Ich höre manchmal wie aus weiter Ferne
Ein Glöcklein wieder mit bekanntem Schalle
Und märchenhafter glüh'n die Abendsterne –
Dann sag' ich wild, von innrer Kraft gedrungen:
Ich will euch wieder, ihr Erinnerungen!
Sie zucken wohl, doch bald verstummen alle.
Karl Gutzkow (1811 - 1878), deutscher Schriftsteller und Journalist
Die singende Muschel
Als Kind sang eine Muschel
mir das Meer.
Ich konnte träumelang
an ihrem kühlem Munde lauschen.
Und meine Sehnsucht wuchs
und blühte schwer,
und stellte Wünsche und Gestalten
in das ferne Rauschen.
Francisca Stoecklin
KORN UND ROSEN
Wie oft geschah es, daß im späten Schreiten
Durch Roggenfeld, an schmal bemeßner Kante,
Ein Duft aus Rosenäckern plötzlich bannte
Den Schritt und der Gedanken stetes Gleiten!

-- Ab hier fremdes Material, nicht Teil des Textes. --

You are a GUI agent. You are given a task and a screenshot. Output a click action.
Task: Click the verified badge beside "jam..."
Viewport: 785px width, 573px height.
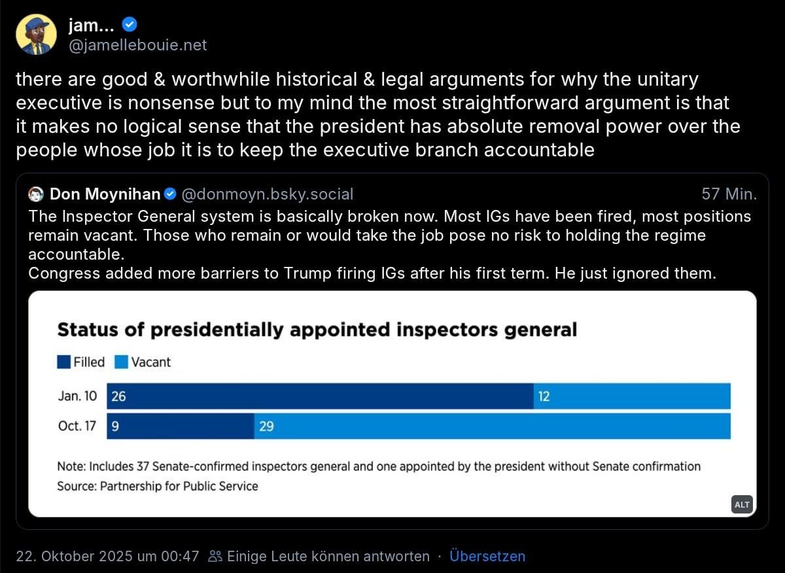pyautogui.click(x=130, y=26)
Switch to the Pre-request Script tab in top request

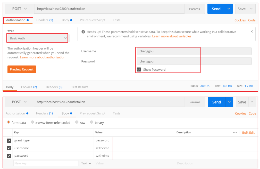click(93, 20)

Die grüne Ähre, schwer vom heiligen Brote,
Hing offnem Wunder schwebend zugebogen,
Die nichts als Nährende wie hingezogen
Von Glut, die an sich selbst zu sterben drohte..
Wandernde wir: Kämpfer und Täter: große
Sehnsüchtige nach Frucht: was hilft das Mühen,
Wenn uns nicht Dinge sind, die nichts als blühen?

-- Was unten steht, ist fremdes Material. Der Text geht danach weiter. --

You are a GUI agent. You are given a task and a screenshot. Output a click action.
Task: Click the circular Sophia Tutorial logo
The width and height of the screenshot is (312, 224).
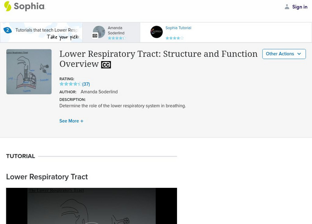[158, 32]
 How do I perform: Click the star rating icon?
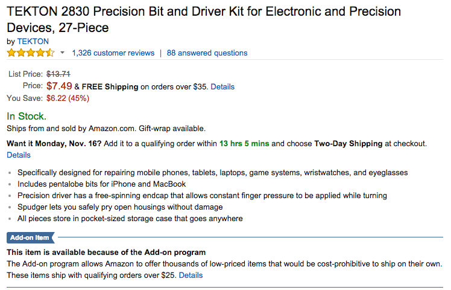(30, 53)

O Götter-Botin: ewiges Sinnbild: Rose!
(Albert Heinrich Rausch)
Matthias Politycki - Das Unglück
Wenn es dann schließlich eintritt, ist ja alles
schon tausendmal durchdacht und längst besprochen,
hast du dich schon so oft mit deiner Angst verkrochen
und alles durchgerechnet für den Fall des Falles,
dass nun, wo's wirklich ernst wird, nicht einmal ein Pochen
im Hals dir zeigt, wie es mit Urgewalt
dich überkommt. Mit einem Herz aus Glas, ganz kalt,
tust du und lässt, was du dereinst versprochen,
und lebst ansonsten einfach weiter. Erst nach Wochen
fällt dir ein Wimmern auf, wie es ununterbrochen
ans Ohr dir dringt. Doch nebenan der Raum ist leer,
und wie du schließlich merkst, du selbst bist es, der
ganz leis' zu hören ist, da wird dir jählings schwer
ums Herz, und erst in diesem Augenblick ist es gebrochen.

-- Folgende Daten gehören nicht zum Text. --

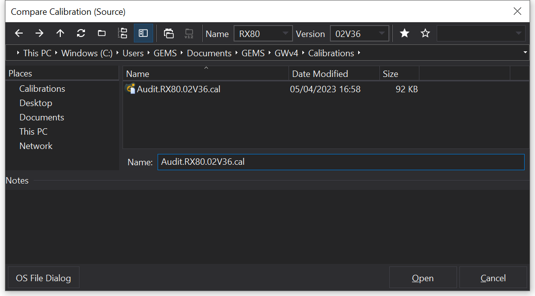Toggle the folder tree view

coord(123,34)
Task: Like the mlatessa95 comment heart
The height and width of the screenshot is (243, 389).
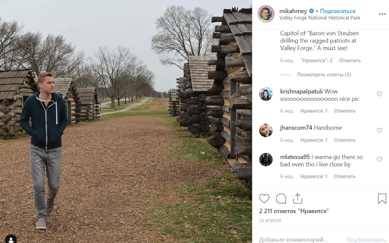Action: [x=379, y=159]
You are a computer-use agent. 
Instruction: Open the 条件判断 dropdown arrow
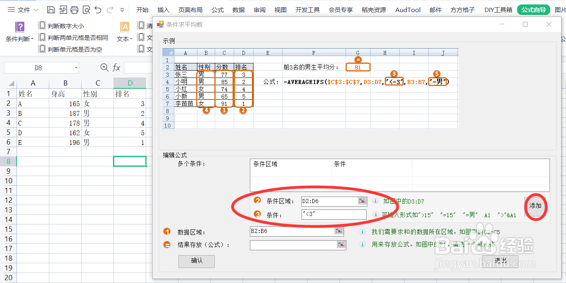click(32, 39)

Quelle: http://www.meltzow.de/blog/wp-content/uploads/2014/02/Politycki_DasUnglueck.pdf
Tag-Gesang III
An dem wasser das uns fern klagt
Wo die pappel sich lind wiegt
Sizt ein vogel der uns gern fragt
Der im laube sich dem wind schmiegt.
Und der vogel spielt leis auf:
Flur und garten sind vom blühn tot
Jedes weiss sich schön im kreislauf ..
Sieh die gipfel vor dir glühn rot!
Nur erinnrung lässt als traumsold
Der zu glücklichern seinen zug lenkt
Seiner hand entrieselt traumgold
Das er früh und nur im flug schenkt.
Heb das haupt das sich bang neigt
Ob aus tiefen ein gesicht winkt –
Und so warte bis mein sang schweigt
Und so bleibe bis das licht sinkt.
(Stefan George; aus: Der Teppich des Lebens, Die Lieder von Traum und Tod)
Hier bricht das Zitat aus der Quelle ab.